On Monday morning classrooms across San Francisco may be half-empty, while hospitals across California and Hawaii continue working without its nurses.
Teachers in San Francisco are expecting a looming strike starting this Monday, February 9th, this with a member approval of 97.6%, according to UESF. Moreover, the United Nurses Associations of California is entering its second week of striking with about 31,000 nurses all across California and Hawaii, according to UNAC/UHCP.
Both unions represent a crucial part of our critical infrastructure, which daily access to it is today inevitable. Not only is access lost through striking, other side effects include the loss of economic growth, climate impact, as well as increased risk of accidents, as workers stop showing up at work and often move to the streets. When strikes in this crucial position of our society occur and general productivity is lost, the question may be raised: Is that really necessary?
Strikes, especially in critical services, appear to punish the very people workers are meant to work for, as it’s built on the expectancy of continuity and trust. When our teachers leave the classrooms or nurses leave hospitals, the impacts are obviously visible and immediate.
The idea of striking is, therefore, in direct conflict with the expectation of our society, that crucial services should work regardless of conflict.
Still this expectation completely ignores the conditions under which these services are delivered and ignores power imbalances which may be in place between workers and institutions. Doesn’t that leave striking as one of the few remaining means for meaningful change?
Still it’s essential to consider that striking is not meant to cause immediate trouble, but merely a necessary means to solve problems.
Both mentioned unions, the UESF and UNAC/UHCP, emphasize that their actions are a conclusion of lingering negotiations which have failed to solve basic workplace circumstances. The UESF, for example, points to understaffed schools, lacking competitiveness, and failing support services for students, especially for those who have special needs, according to UESF.

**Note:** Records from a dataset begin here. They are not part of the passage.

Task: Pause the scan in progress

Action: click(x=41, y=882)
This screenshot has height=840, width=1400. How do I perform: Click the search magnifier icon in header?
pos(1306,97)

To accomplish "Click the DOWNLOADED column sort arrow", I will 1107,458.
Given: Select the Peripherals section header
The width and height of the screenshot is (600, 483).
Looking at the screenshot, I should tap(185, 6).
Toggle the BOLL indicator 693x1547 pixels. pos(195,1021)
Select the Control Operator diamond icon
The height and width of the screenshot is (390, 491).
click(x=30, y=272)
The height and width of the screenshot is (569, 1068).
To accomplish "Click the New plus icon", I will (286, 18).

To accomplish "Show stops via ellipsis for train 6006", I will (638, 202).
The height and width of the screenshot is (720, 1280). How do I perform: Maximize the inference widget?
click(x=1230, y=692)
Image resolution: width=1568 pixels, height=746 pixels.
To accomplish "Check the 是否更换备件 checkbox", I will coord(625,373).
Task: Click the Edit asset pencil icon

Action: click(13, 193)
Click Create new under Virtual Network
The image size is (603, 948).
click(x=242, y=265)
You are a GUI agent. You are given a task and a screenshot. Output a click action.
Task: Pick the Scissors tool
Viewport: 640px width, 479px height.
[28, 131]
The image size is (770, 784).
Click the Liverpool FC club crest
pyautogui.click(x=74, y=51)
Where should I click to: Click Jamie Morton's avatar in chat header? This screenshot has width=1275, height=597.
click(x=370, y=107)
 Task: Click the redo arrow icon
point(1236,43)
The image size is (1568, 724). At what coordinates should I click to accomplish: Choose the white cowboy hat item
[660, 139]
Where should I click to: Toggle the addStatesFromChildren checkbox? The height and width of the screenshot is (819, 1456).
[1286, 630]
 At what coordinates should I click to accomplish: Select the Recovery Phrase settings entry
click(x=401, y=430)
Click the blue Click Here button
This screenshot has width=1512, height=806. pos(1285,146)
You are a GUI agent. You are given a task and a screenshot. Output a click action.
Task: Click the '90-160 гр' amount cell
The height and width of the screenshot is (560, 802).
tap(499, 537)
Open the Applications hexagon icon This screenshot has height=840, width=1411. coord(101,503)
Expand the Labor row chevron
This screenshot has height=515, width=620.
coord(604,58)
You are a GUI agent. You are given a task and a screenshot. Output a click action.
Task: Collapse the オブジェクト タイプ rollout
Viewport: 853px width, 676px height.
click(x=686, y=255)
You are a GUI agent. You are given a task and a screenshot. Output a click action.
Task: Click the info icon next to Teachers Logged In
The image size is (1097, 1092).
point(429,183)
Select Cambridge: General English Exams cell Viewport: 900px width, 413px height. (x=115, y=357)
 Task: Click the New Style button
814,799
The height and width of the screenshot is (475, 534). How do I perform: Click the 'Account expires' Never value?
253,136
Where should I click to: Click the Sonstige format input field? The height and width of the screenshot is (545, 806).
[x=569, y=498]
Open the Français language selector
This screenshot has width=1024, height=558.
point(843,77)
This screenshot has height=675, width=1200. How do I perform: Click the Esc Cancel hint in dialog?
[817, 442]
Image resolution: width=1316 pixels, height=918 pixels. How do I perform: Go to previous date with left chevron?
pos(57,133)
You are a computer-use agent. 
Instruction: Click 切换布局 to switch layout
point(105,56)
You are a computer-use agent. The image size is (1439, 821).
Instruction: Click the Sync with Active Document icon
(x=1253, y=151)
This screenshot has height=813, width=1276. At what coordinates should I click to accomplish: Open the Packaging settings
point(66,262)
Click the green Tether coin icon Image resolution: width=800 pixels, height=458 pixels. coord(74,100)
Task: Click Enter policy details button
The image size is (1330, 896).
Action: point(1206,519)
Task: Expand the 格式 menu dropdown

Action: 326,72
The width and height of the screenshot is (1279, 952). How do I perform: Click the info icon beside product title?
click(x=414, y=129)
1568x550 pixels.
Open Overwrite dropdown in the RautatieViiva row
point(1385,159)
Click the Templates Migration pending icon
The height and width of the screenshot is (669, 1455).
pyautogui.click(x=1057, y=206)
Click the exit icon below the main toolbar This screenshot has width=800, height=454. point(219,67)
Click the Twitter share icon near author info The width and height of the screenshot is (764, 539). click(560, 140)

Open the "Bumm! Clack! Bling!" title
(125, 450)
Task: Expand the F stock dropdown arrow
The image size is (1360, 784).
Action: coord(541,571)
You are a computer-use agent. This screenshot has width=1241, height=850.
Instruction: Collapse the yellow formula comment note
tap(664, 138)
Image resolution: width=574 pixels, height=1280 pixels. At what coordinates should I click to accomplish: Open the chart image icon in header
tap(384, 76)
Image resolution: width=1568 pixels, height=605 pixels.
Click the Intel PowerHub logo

These issues describe situations in which the expectations of workers are not met because of institutional support but rather because of its absence. Striking is a collective caesura, demonstrating that the current conditions are intolerable and change has to be achieved faster.

Strikes done by workers from critical services especially gain their momentum from the impact they have on the whole community. As crucial workers withdraw from their labor, it becomes evident how dependent societies are on workers who are often devalued and underpaid.
This is especially shown in the Kaiser (UNAC/UHCP) case, whose nurses have more emphasized patients’ security, rather than wages. “Frontline nurses – once recognized as ‘heroes’– now find themselves advocating for the very resources necessary to safely care for patients,” Kaiser nurse Corina Zana said, according to UNAC/UHCP.
Visibility and pressure, especially in the critical infrastructure, forces not only policymakers and employers but also the public to face the fact that the system keeps on functioning as workers accept deficiencies in the system.
The disruption created in society creates general awareness that negotiations can rarely achieve, pressuring policymakers to change current circumstances and improve them.
Despite its disruptiveness, striking is a necessary means of laborers and unions to express failures and deficiencies in the system. Historical examples, such as the Pullman strike or the Flint sit-down strike, show that especially those strikes which happened to be part of critical infrastructure are extremely productive due to the attention generated.
The discomfort created by strikes is not justified, but neither are understaffed hospitals and schools and declining quality of services. I believe that the real question is not whether strikes are necessary, but why institutions repeatedly allow conditions in which these strikes become inevitable.